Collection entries
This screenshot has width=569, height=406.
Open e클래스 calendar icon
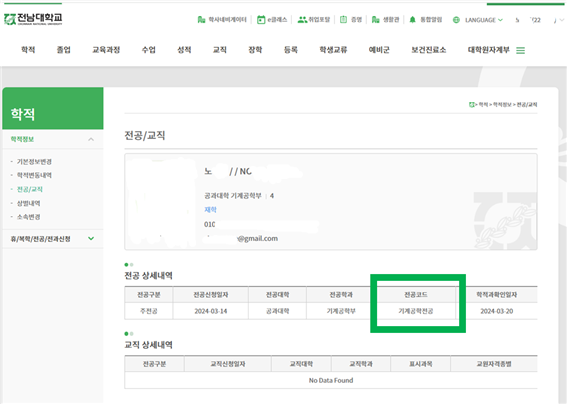[261, 20]
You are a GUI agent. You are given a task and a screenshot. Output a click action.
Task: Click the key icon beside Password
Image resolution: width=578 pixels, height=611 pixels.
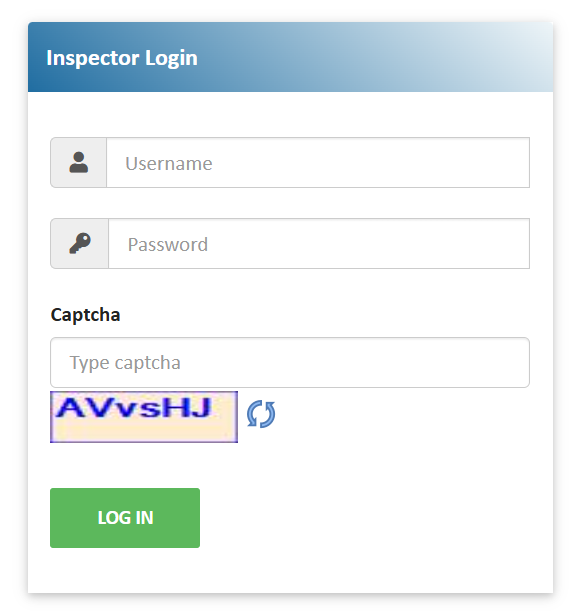[x=80, y=244]

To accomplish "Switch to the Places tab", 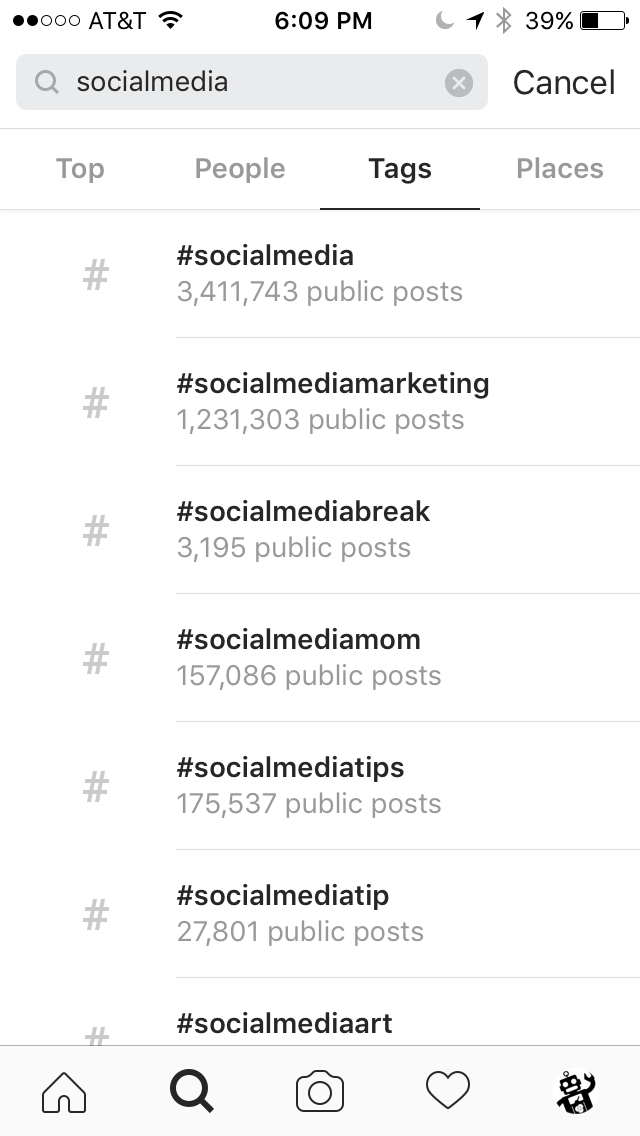I will (x=560, y=169).
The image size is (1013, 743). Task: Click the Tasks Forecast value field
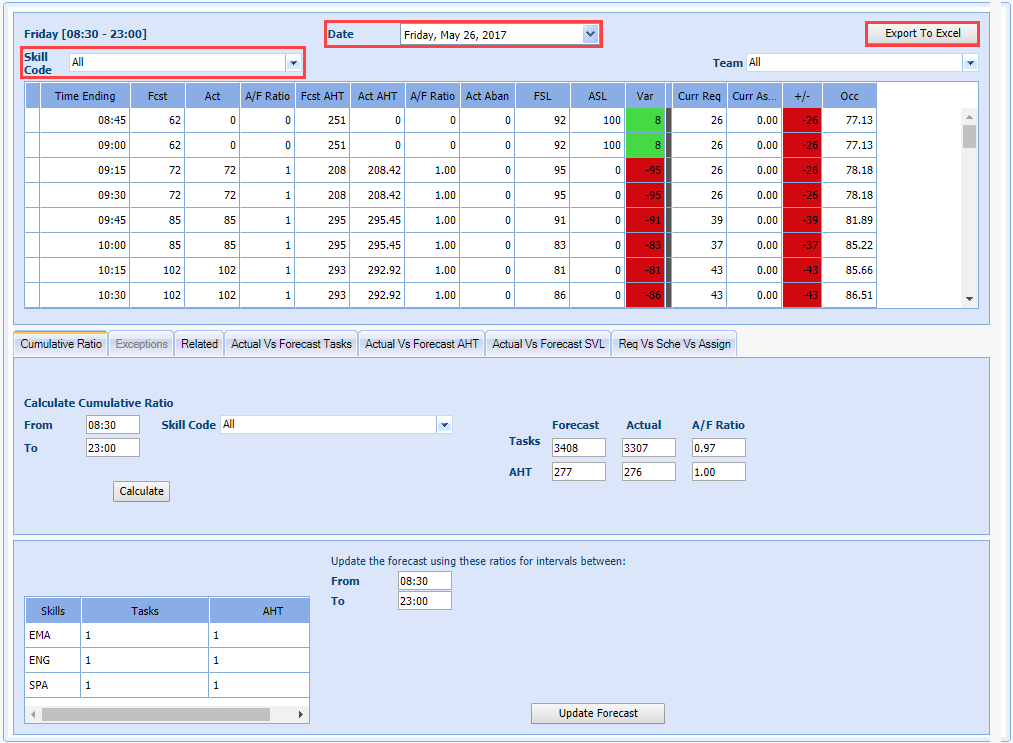(x=578, y=448)
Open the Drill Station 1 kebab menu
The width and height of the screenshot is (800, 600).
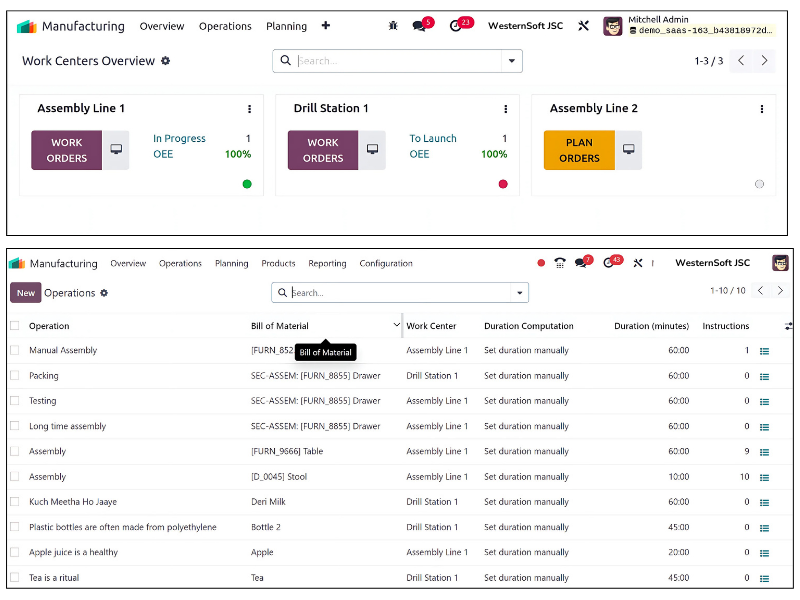point(505,108)
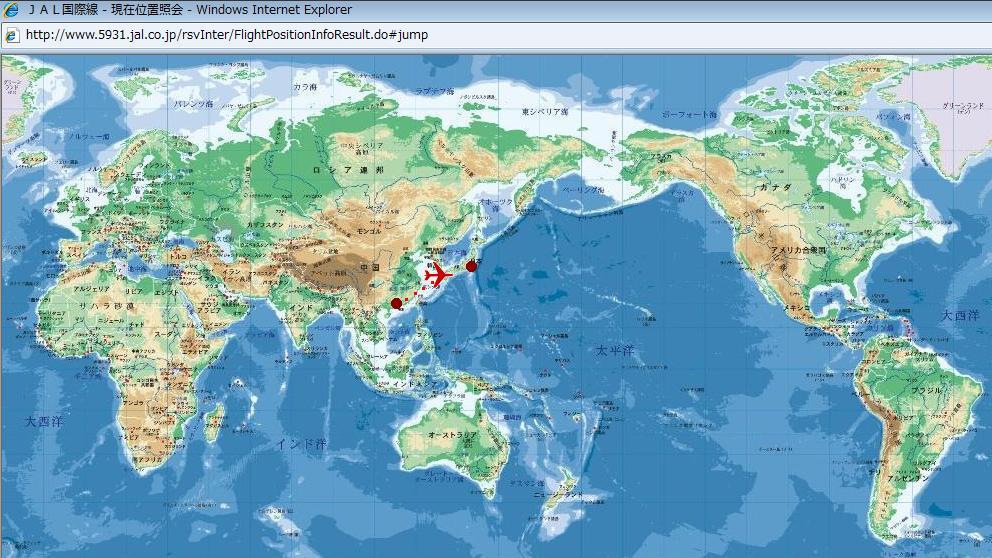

• [WHAT YOU SHOULD DO]: The lines from the one holding "The width and" through the end of the entries are to be transcribed exactly, both ends included, with the pictures left out.

• [RESULT OF THE EXERCISE]:
The width and height of the screenshot is (800, 600).
point(505,108)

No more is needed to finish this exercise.